Nature Canada

In the Climate Debate, We Don’t Need More Science, We Need More PR

Leading up to the recent G20 summit in Toronto Prime Minister Harper called climate change talks a “sideshow” and cancelled the gathering of environment ministers that normally precedes the meeting.

Back in January, Americans ranked global warming dead last among public priorities (just as they did in 2009). Now, that public opinion cooling trend has spread elsewhere. Just 42 percent of Germans are concerned about climate change, down from 62 percent in 2006. In Australia, only 53 percent still consider it an urgent issue, down from 75 percent in 2007. Newsweek Magazine has relegated climate change to being “just one policy priority among many” and “just another flavor of grubby interest politics”.

For climate scientists, and the NGOs who advocate bold, decisive action to address the climate crisis, these are frustrating times.

Distressingly, many people in the green movement are tempted to spend time casting blame for the apparent rise in skepticism over global warming — it’s the climate change deniers and their blogs, it’s the big oil lobby, it’s journalists bent on providing “both sides” of the issue, it’s an ignorant public that refuses to listen to the facts.

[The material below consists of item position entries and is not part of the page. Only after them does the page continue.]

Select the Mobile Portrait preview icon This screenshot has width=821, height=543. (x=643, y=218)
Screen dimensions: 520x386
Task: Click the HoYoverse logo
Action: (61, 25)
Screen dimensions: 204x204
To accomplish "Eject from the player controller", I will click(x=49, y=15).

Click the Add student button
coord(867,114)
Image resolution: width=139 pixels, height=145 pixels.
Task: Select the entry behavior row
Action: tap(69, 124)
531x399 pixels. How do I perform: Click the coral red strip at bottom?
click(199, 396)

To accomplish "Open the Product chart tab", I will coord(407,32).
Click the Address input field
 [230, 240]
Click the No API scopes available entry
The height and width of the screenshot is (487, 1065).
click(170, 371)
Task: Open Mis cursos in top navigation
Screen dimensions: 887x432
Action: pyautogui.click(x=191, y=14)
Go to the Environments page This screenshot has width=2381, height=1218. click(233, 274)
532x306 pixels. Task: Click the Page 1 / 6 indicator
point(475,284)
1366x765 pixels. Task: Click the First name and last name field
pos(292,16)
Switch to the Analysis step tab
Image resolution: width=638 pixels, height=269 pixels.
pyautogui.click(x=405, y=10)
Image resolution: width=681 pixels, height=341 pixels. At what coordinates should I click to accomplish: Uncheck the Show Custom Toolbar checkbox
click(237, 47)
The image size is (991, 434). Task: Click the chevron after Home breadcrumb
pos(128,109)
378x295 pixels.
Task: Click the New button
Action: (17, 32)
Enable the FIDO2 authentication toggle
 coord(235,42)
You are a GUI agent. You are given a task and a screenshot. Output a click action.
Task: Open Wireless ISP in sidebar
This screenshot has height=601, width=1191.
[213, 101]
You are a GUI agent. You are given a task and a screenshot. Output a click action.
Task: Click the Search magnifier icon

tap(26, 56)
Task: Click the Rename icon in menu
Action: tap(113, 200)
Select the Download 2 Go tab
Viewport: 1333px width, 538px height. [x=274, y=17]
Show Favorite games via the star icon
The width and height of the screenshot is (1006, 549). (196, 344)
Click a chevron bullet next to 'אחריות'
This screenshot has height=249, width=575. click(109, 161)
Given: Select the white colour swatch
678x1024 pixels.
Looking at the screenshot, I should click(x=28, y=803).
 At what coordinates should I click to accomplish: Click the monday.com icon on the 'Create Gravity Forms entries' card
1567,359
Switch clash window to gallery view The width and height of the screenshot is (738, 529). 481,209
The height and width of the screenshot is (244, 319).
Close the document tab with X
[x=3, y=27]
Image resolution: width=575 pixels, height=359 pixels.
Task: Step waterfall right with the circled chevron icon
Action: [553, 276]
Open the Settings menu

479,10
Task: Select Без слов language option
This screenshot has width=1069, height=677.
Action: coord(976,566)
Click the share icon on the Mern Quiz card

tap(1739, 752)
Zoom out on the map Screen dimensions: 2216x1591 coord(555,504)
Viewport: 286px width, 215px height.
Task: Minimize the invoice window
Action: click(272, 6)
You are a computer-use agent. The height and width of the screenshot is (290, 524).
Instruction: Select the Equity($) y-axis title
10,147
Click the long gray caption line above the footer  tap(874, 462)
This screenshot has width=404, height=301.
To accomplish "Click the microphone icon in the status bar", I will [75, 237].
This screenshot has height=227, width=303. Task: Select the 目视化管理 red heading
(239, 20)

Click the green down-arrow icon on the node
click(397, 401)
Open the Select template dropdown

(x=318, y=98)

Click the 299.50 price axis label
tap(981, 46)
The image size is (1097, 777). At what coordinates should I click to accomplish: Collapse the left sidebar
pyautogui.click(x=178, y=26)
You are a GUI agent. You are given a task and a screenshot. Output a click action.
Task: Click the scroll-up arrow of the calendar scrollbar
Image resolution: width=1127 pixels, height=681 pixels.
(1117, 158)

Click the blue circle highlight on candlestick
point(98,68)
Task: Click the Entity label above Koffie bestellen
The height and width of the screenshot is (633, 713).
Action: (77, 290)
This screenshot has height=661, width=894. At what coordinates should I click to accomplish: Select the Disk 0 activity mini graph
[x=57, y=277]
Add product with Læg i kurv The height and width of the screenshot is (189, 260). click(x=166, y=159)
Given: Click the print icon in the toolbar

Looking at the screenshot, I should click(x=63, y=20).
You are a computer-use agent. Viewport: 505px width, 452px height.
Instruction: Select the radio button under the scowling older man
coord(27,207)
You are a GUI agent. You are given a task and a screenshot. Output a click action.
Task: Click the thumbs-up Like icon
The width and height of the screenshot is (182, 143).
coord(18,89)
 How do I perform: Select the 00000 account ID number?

But assigning blame is a waste of time.

As Erin Biba argued in a recent Wired Magazine column, what climate scientists need isn’t someone to blame, and it isn’t more science. It’s better PR.

This isn’t a message scientists necessarily like to hear. Biba writes:

This kind of talk can be unsettling to scientists. “Scientists hate the word spin. They get bent out of shape by the concept that they should frame their message,” says Jennifer Ouellette, director of the Science and Entertainment Exchange, a National Academy of Sciences program that helps connect the entertainment industry with technical consultants. “They feel that the facts should speak for themselves. They’re not wrong; they’re just not realistic.”

Facts alone rarely convince people outside academe. Messages need to be personal, and whether we like it or not, arguments that appeal to a person’s basic self-serving nature are more effective. It’s not enough to say “Eat your vegetables, they’re good for you.” Instead you need to answer questions like What’s in it for me? How do I benefit? We need to frame the issue in terms that say if we do something (invest in clean energy, say, or adopt conservation) we’ll be richer and happier than we are today.

It’s all the more important that the climatology community seek the expertise of PR professionals at a time when every crackpot theorist has the power to sway opinion by simply typing away in some basement. The days are long gone when spending years studying a subject, earning an advanced degree and becoming an expert in your field automatically granted you some credibility and trust. A strong anti-establishment current against experts, primarily attacking their basic motivations (“they’re just saying that to get grant money”) has seriously eroded public trust in traditional centres of authority.

And in the end, scientists must turn to the PR professionals because, as Chris Mooney writes in the Washington Post:

as much as the public misunderstands science, scientists misunderstand the public. In particular, they often fail to realize that a more scientifically informed public is not necessarily a public that will more frequently side with scientists…

Experts aren’t wrong in thinking that Americans don’t know much about science, but given how little they themselves often know about the public, they should be careful not to throw stones. Rather than simply crusading against ignorance, the defenders of science should also work closely with social scientists and specialists in public opinion to determine how to defuse controversies by addressing their fundamental causes.

In other words, we don’t need more facts. We need better storytellers.